WHAT IS NEEDED: Find and copy each line in the material below where the string "screenshot" occurs.
═══ DATA SHOWN
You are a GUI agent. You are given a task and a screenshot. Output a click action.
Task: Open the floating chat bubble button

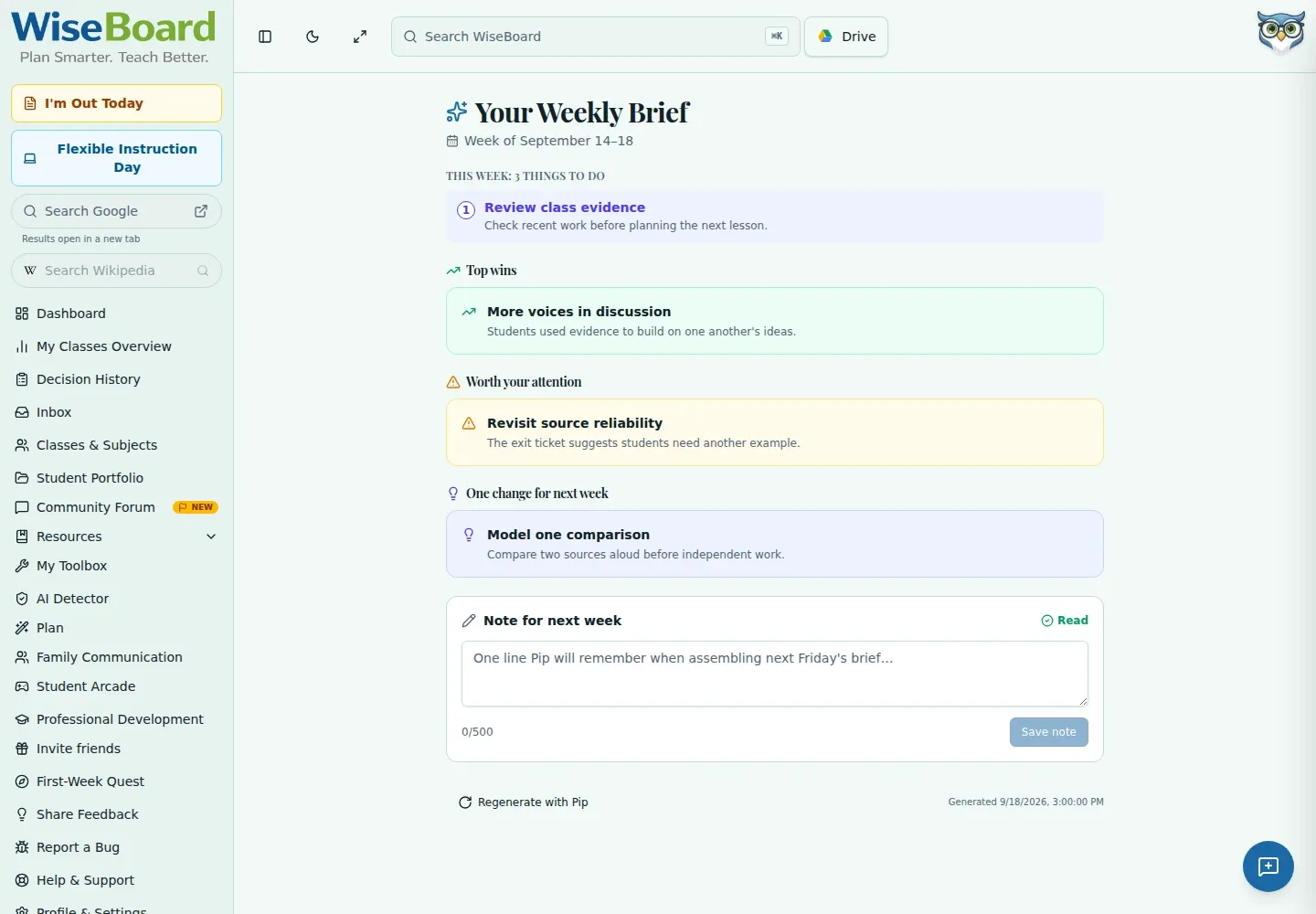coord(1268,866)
══════
═══ DATA SHOWN
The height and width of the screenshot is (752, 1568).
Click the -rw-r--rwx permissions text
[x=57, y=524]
══════
TASK OUTPUT:
You are a GUI agent. You are given a task and a screenshot. Output a click action.
The height and width of the screenshot is (752, 1568).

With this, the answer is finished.